** EXERCISE MATERIAL **
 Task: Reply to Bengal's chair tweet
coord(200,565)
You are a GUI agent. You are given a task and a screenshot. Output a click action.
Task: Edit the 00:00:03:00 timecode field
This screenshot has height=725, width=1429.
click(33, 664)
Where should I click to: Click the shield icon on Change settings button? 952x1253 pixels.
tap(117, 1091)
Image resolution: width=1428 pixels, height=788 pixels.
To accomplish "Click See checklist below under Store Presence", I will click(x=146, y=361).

==

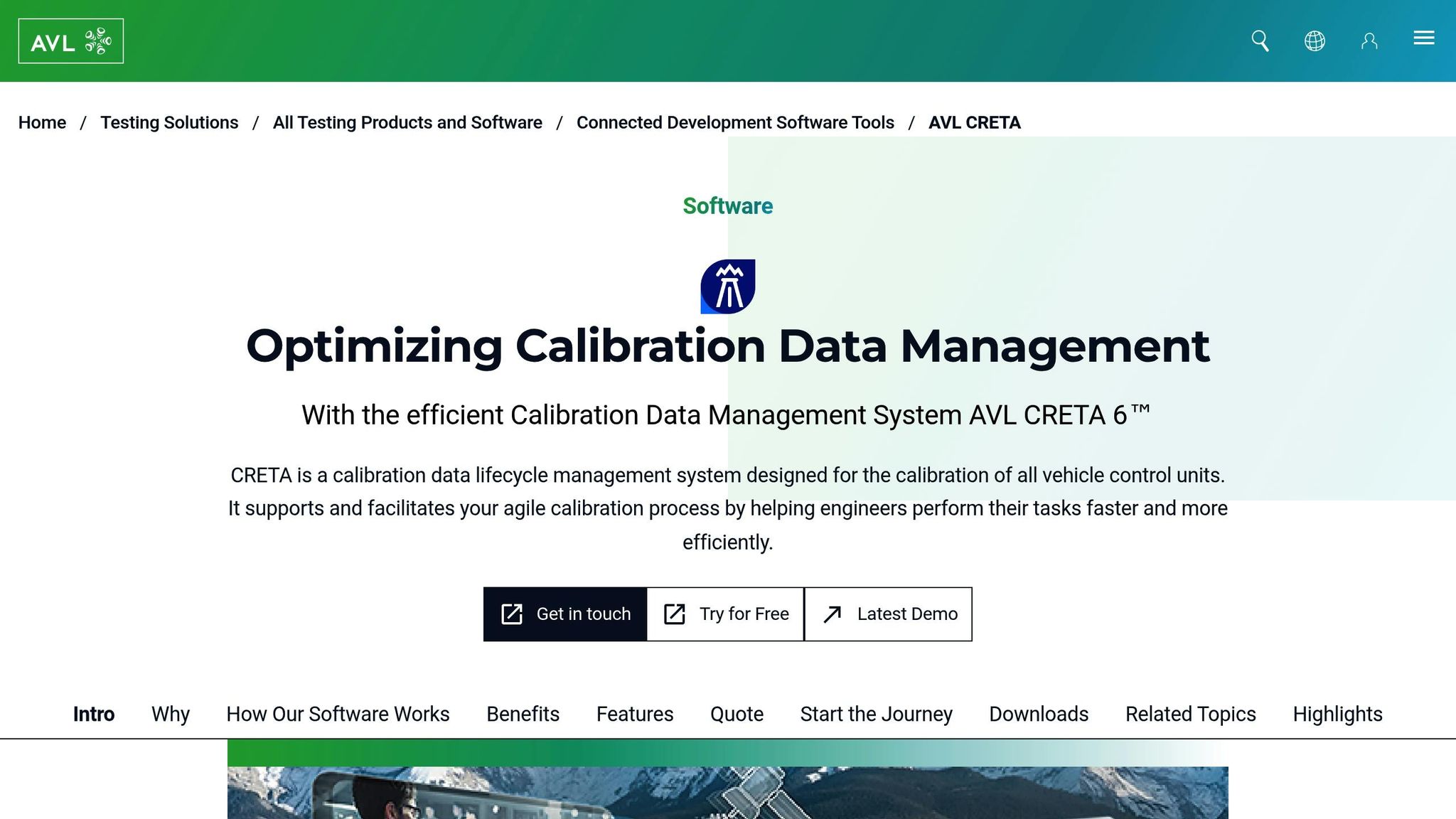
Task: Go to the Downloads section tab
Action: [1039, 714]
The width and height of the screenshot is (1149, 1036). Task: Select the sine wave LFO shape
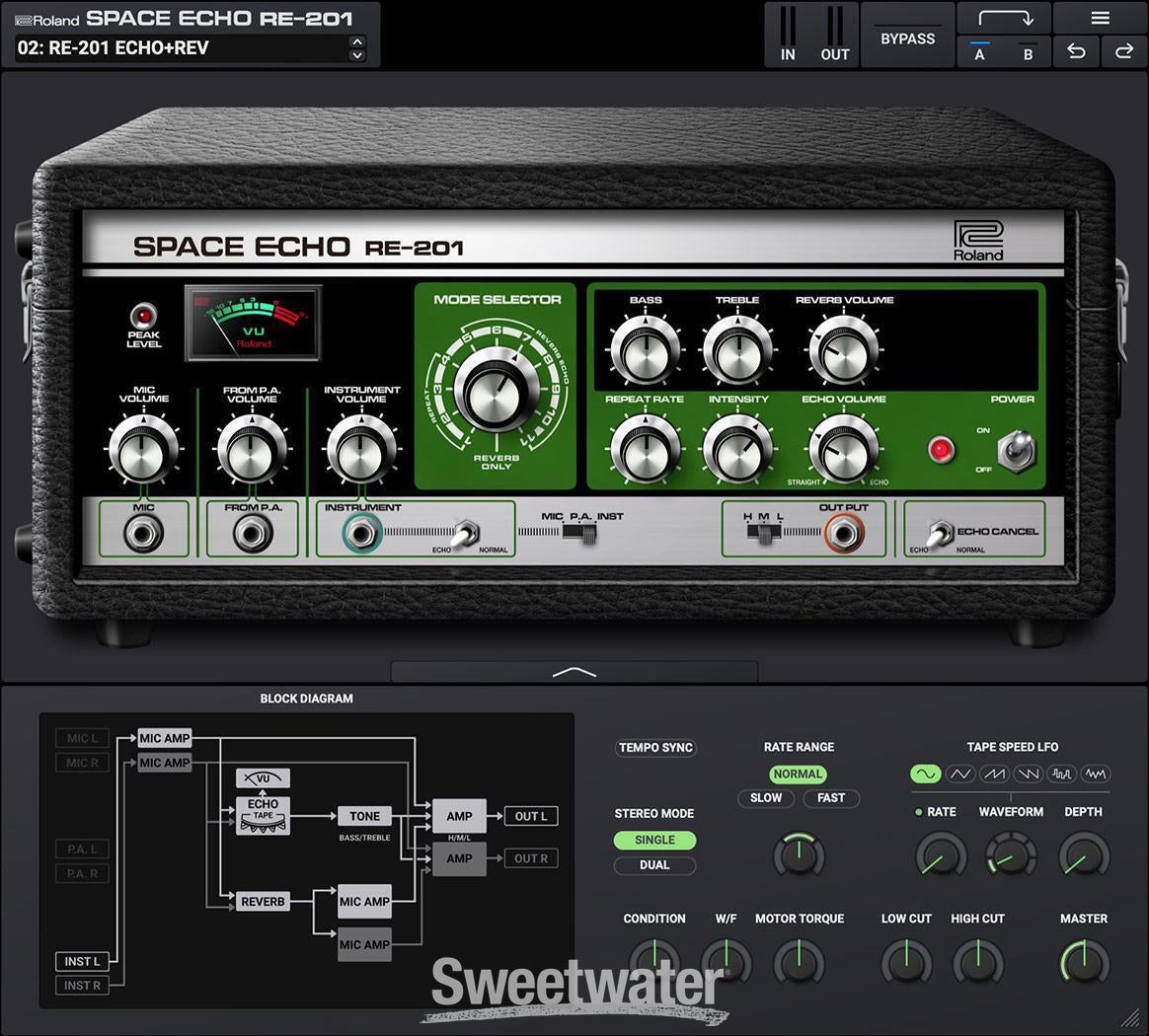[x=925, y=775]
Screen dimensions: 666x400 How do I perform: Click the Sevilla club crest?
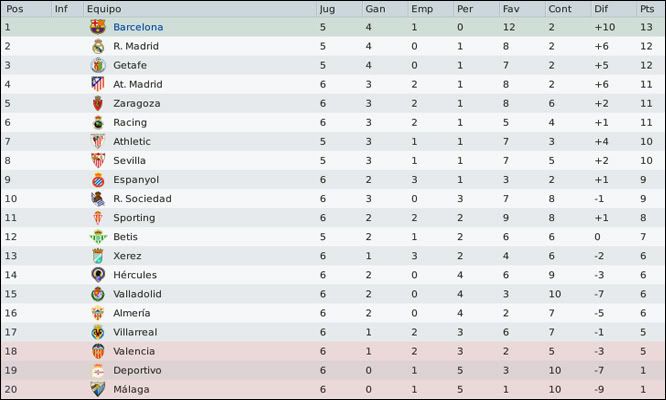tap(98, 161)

** TASK OBJECTIVE **
Repeat the items from the line containing "Task: Reply to Bengal's chair tweet" through the line containing "tap(117, 1091)", word for word.

** WORKED ANSWER **
 Task: Reply to Bengal's chair tweet
coord(200,565)
You are a GUI agent. You are given a task and a screenshot. Output a click action.
Task: Edit the 00:00:03:00 timecode field
This screenshot has height=725, width=1429.
click(33, 664)
Where should I click to: Click the shield icon on Change settings button? 952x1253 pixels.
tap(117, 1091)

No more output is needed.